In 2003, the New York Civil Liberties Union filed a lawsuit against the New York Police Department on behalf of protesters injured by police during peaceful antiwar demonstrations. 

The complaint alleged the NYPD prevented protesters from leaving police barricaded areas and approached the trapped crowds on horseback, causing injuries to many in attendance.

The plaintiffs included a then-law student, now an attorney, who was injured by a police horse and a woman confined to a wheelchair who alleged she was trapped behind a police barricade and her wheelchair was damaged by a police officer when she attempted, for medical reasons, to leave the barricaded area.

Pursuant to the Settlement order, the defendants agreed to pay $100,000 in attorneys fees to the New York Civil Liberties Union and $25,000 in damages to the injured plaintiffs. 

The NYPD also agreed to adopt written policies that ensure those lawfully exercising their First Amendment rights can gain access to protest areas, have adequate means of ingress and egress from the areas set aside for the protest, and that police provide adequate warning and an opportunity to disperse prior to using the Mounted Unit for crowd control.

In other words, the police agreed, apparently because they had no other choice, to give people a chance to get out of the way before charging into crowds on police horses, each of which weighs a ton or more.

It would seem this last concession would have been self-evident to the Mounted Police as they sat atop their large horses, looking down on the tiny mortals below them — some in wheel chairs, some with children, some with long, unkempt hair — engaging in a process as American as apple pie: peacefully protesting a contentious war. 

Shouldn’t “New York’s finest” have known better than to stomp on its citizens with the heavy hooves of horses? One would think that in 21st century America, such flagrant abuses of police power wound be a thing of the distant past.

One would hope taxpayers wouldn’t have to foot the bill for a costly lawsuit brought to prevent the NYPD from using horses to stampede the very same people it is paid to protect.

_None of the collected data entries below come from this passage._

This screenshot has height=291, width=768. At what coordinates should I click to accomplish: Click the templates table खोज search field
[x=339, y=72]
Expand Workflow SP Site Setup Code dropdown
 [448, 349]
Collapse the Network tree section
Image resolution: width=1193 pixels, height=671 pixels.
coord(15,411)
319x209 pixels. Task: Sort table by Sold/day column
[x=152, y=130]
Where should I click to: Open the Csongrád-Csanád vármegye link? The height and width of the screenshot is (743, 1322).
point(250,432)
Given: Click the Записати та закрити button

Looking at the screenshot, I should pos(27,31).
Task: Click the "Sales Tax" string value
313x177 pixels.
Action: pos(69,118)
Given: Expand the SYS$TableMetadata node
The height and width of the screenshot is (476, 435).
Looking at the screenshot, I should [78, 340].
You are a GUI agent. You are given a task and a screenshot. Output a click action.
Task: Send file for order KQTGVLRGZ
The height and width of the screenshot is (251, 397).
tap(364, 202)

And yet, it turns out such wishful thinking is apparently naïve, at best, since that is exactly what New York taxpayers had to do: pay damages to the injured plaintiffs, pay attorneys fees to their counsel and fund the investigation and defense of a lengthy federal lawsuit for police conduct that never should have occurred in the first place.

Police conduct in this instance was deplorable just as the costs of defending the abusive conduct were unnecessary and unforgivable. 

All the more unforgivable is the fact that this claim was even necessary to protect our constitutional right to gather and engage in peaceful protest, for this was a lawsuit never should have been.